От неожиданности (или избытка коньяка) Маркиз икнул. Когда Карлос говорил таким тоном, убеждать его было бессмысленно: решал он, по примеру Маркиза, бесповоротно. Возражать даже не стоило. Его заявление означало, что теперь он присосется в Маркизу как клещ и не отстанет ни на шаг.
– Ты с ума сошел? – спросил Маркиз на всякий случай?– Что тебе делать в Зоне, ты не сталкер.
– Давай, давай, повтори, почему мне туда нельзя, – голос у него был ехидней ехидного. Яд аж сочился и тек по подбородку.
– Повторю, – согласился Маркиз. – А – в тридцать пять лет поздно начинать. Бэ – у тебя слишком логические мозги для Зоны. Вэ – у тебя маловато фантазии. Гэ – у тебя маленькие дети. Дэ – пошел ты к черту.

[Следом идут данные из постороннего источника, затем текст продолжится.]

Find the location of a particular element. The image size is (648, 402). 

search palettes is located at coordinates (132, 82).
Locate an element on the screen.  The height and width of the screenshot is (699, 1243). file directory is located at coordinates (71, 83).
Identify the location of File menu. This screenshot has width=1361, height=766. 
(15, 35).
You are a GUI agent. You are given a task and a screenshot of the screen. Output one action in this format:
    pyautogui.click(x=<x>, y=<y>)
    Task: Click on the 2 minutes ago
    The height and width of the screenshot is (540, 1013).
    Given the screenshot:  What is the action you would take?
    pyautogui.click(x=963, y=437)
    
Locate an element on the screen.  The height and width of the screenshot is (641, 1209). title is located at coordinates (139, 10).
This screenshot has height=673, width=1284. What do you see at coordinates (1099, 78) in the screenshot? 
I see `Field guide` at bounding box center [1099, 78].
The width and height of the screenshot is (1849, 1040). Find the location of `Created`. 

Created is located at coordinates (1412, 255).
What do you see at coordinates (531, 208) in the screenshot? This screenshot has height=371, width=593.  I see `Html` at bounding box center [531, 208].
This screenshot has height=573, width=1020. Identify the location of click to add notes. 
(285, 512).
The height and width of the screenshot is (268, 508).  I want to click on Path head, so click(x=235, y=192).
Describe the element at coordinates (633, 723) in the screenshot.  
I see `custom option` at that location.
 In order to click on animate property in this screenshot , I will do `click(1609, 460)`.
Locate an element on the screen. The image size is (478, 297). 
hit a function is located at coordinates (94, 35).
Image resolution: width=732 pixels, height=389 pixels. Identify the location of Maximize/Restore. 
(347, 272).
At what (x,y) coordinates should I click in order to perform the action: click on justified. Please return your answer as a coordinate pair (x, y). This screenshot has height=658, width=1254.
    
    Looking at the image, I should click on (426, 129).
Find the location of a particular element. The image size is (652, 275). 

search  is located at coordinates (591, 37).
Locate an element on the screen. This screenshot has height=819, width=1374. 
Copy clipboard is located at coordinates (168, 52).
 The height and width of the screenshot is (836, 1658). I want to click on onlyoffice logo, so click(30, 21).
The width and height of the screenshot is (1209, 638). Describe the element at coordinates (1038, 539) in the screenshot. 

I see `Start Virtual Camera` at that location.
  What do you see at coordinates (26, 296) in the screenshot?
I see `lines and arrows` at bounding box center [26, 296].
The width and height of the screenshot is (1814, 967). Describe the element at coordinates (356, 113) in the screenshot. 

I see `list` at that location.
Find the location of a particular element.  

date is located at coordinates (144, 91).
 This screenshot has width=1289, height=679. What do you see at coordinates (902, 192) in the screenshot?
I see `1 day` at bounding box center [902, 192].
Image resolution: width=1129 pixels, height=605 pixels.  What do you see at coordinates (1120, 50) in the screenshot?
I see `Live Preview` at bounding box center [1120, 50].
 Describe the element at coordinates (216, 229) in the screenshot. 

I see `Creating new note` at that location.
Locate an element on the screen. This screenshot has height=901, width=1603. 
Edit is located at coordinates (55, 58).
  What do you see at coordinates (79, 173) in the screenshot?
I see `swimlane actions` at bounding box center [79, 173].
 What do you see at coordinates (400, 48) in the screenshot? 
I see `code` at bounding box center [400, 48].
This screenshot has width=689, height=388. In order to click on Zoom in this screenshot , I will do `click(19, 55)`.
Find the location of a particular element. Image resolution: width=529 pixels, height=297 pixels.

– К черту не пойду. Я пойду с тобой за Барьер. Потому что: а – у меня отличная реакция, бэ – я очень дисциплинированный, вэ – я обязуюсь тебя слушаться, гэ – я твой друг, дэ – отвали, все равно одного не пущу.
– Шарло, ты не сталкер…
– Кто тебе сказал? – врезал Карлос. Маркиз помотал головой. Какое-то время Карлос наслаждался произведенным эффектом, а когда это стало опасно, успокаивающе поднял ладони: – Ну-ну, уймись. Не воспринимай так прямолинейно. Лучше подумай.
Маркиз послушно подумал и понял. Сталкер – это не только профессия, это призвание. Никогда нельзя сказать о человеке, который никогда не был в Зоне, годен ли он. Может, он прирожденный сталкер, только не было случая проверить. Вот о чем говорил Карлос. В Зоне он не был, поэтому неизвестно, сталкер он или нет. К тому же все его а, бэ и так далее – совершеннейшая правда, особенно насчет хорошей реакции и дисциплинированности.